§ **Gösterilen metin**
Yargıtay 20. Hukuk Dairesi 2012/2569 Esas 2012/5934 Karar Sayılı İlamı

Abaküs Yazılım
20. Hukuk Dairesi
Esas No: 2012/2569
Karar No: 2012/5934

Yargıtay 20. Hukuk Dairesi 2012/2569 Esas 2012/5934 Karar Sayılı İlamı

20. Hukuk Dairesi         2012/2569 E.  ,  2012/5934 K.

    "İçtihat Metni"

    MAHKEMESİ :Asliye Hukuk Mahkemesi (Eyüp 1. As.Huk.Mah.)

    Taraflar arasındaki tapu iptal tescil davasının yapılan yargılaması sonunda kurulan  22.07.2010 günlü hükmün Yargıtayca duruşmalı olarak incelenmesi ... ve arkadaşları tarafından istenilmekle, tayin olunan 17.04.2012  günü için yapılan tebligat üzerine, temyiz eden davalı taraftan gelen olmadı, karşı taraftan Hazine vekili Avukat ... geldi, başka gelen olmadı, açık duruşmaya başlandı. Süresinde olduğu anlaşılan temyiz dilekçesinin kabulüne karar verildikten sonra, gelenin sözlü açıklamaları dinlendi, duruşmanın bittiği bildirildi. İş karara bırakıldı. Daha sonra dosya içindeki tüm belgeler incelenip, gereğİ düşünüldü:

    K A R A R

      Davacı Hazine, ... ilçesi ... köyü ... Korusu mevkiinde bulunan 251 sayılı parselin tapuda davalılar murisi ...adına kayıtlı olduğu, parselin 6345 m2 bölümünün yörede 3116 sayılı Yasa hükümlerine göre 1939 yılında yapılıp kesinleşen orman tahdidi içindeyken yörede 94 numaralı Orman Kadastro Komisyonunca 1991  yılında yapılıp kesinleşen 2/B işleminde Hazine adına orman sınırları dışına çıkarıldığını belirterek, bu bölümün davalılar adına olan tapu kaydının iptali  ile Hazine adına tescili istemiyle  dava açmış, davasını ıslah ederek dava konusu yerin miktarının 6983 m2 olduğunu bildirmiştir. Mahkemece; davanın kabulüne, dava konusu parselin, 31.05.2010 tarihli bilirkişi rapor ve krokisinde (A) ile gösterilen 6983 m2 bölümünün davalıların murisi adına olan tapu kaydının iptaline ve davacı Hazine adına tapuya tesciline karar verilmiş, hüküm davalı gerçek kişiler tarafından esasa ilişkin olarak, Hazine tarafından da kabule konu bölümün 2/B niteliğiyle tesciline şeklinde düzeltilerek onaması istemiyle temyiz edilmiştir.
    Dava, kesinleşen orman kadastrosu sınırları içinde kalıp nitelik kaybı nedeniyle Hazine adına orman rejimi dışına çıkartılan taşınmazın tapu kaydının iptal ve tescil  istemine ilişkindir.

§ **Verilen görev 1**
Yargıtay kararında, davacı Hazine davasını ıslah ederken dava konusu yerin miktarını kaç m2 olarak bildirmiş?
§ **Verilen görev 2**
Yargıtay kararındaki şu cümleyi İngilizceye çevirin: "Dava, kesinleşen orman kadastrosu sınırları içinde kalıp nitelik kaybı nedeniyle Hazine adına orman rejimi dışına çıkartılan taşınmazın tapu kaydının iptal ve tescil istemine ilişkindir."
§ **Verilen görev 3**
Yargıtay kararının metnini kaldığı yerden sürdürün.
Bu öğelere ihtiyacınız yok.

§ **Bir veri kaynağından gelen öğeler**

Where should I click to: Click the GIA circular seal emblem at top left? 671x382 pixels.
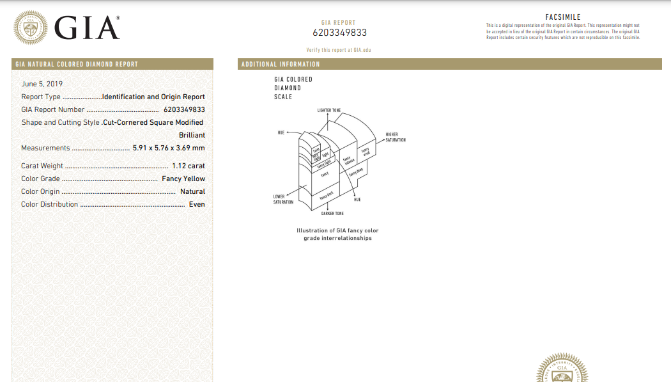point(31,28)
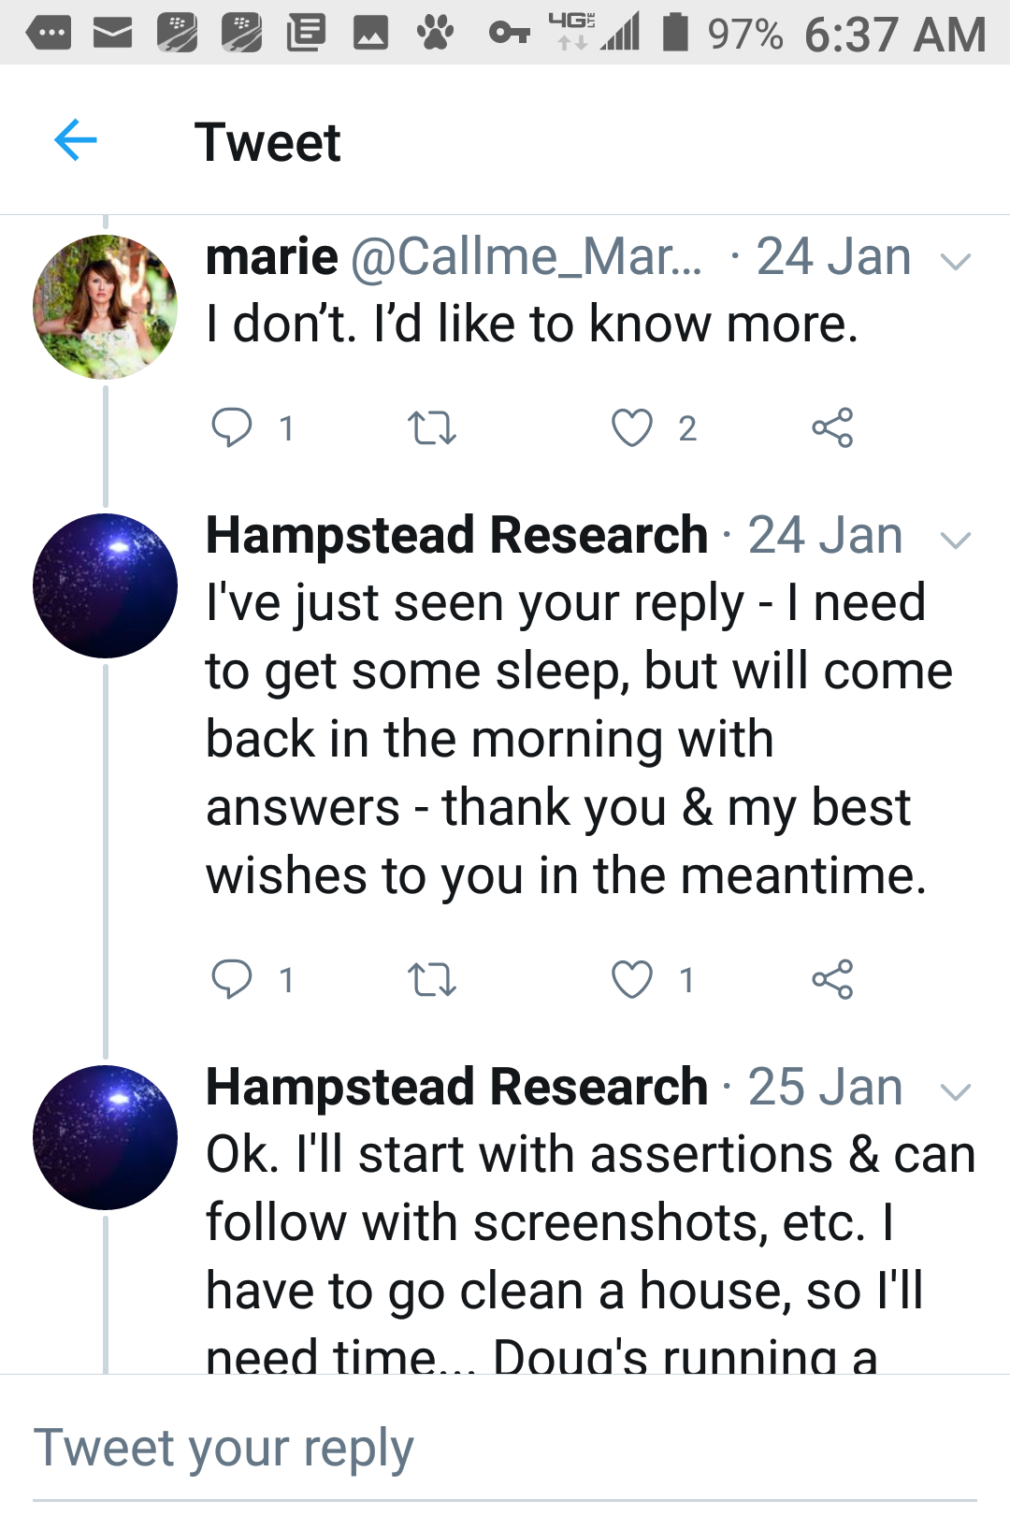Go back using the blue arrow
The width and height of the screenshot is (1010, 1515).
[x=76, y=141]

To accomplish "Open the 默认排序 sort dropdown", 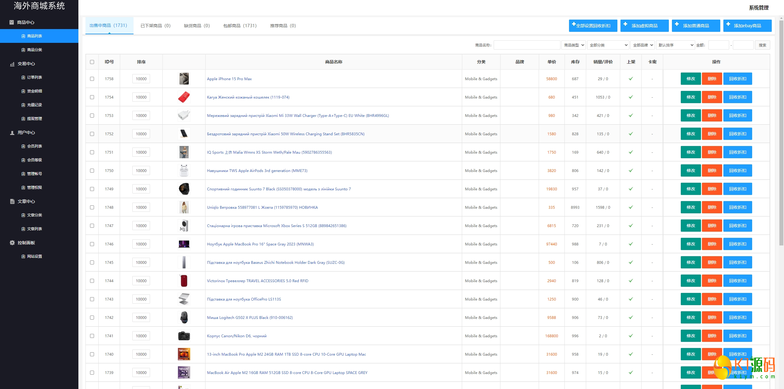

§ **Yazılı cevap 1**
6983 m2

§ **Yazılı cevap 2**
The case concerns a request for the cancellation of the land registry record and the registration of an immovable property that lay within the boundaries of a finalized forest cadastre and was removed from the forest regime in the name of the Treasury because it had lost its character.

§ **Yazılı cevap 3**
    ... köyü ... korusu altı mevkii 8032 m2 tarla Kasım 1945 tarih 14 sıra numaralı tapu kaydı ile ölü Z... mirasçıları adına tesbit edilmiş, 13.02.1965 ilâ 13.03.1965 tarihleri arasında yapılan askı ilânı sonunda tespit itirazsız kesinleşerek tapuya kayıt edilip, 06.08.1990 tarihinde ..."e satılmıştır. Beyanlara 17.12.1993 tarihinde parselin orman ile ilgisinin olduğu, 27.11.2007 tarihinde de 6831 sayılı Yasanın 2/B uygulamasıyla Hazine adına orman sınırları dışına çıkarıldığına ilişkin şerh yazılmıştır.
     Çekişmeli taşınmazın bulunduğu yerde 1939 yılında 3116 sayılı Yasa  hükümlerine göre yapılıp, 1945 yılında kesinleşen orman tahditi ile 1991  yılında yapılan ve 07.08.1992 tarihinde ilân edildikten sonra kesinleşen aplikasyon, sınırlaması yapılmamış ormanların kadastrosu ve 3302 sayılı Yasa ile değişik 2/B uygulaması vandır.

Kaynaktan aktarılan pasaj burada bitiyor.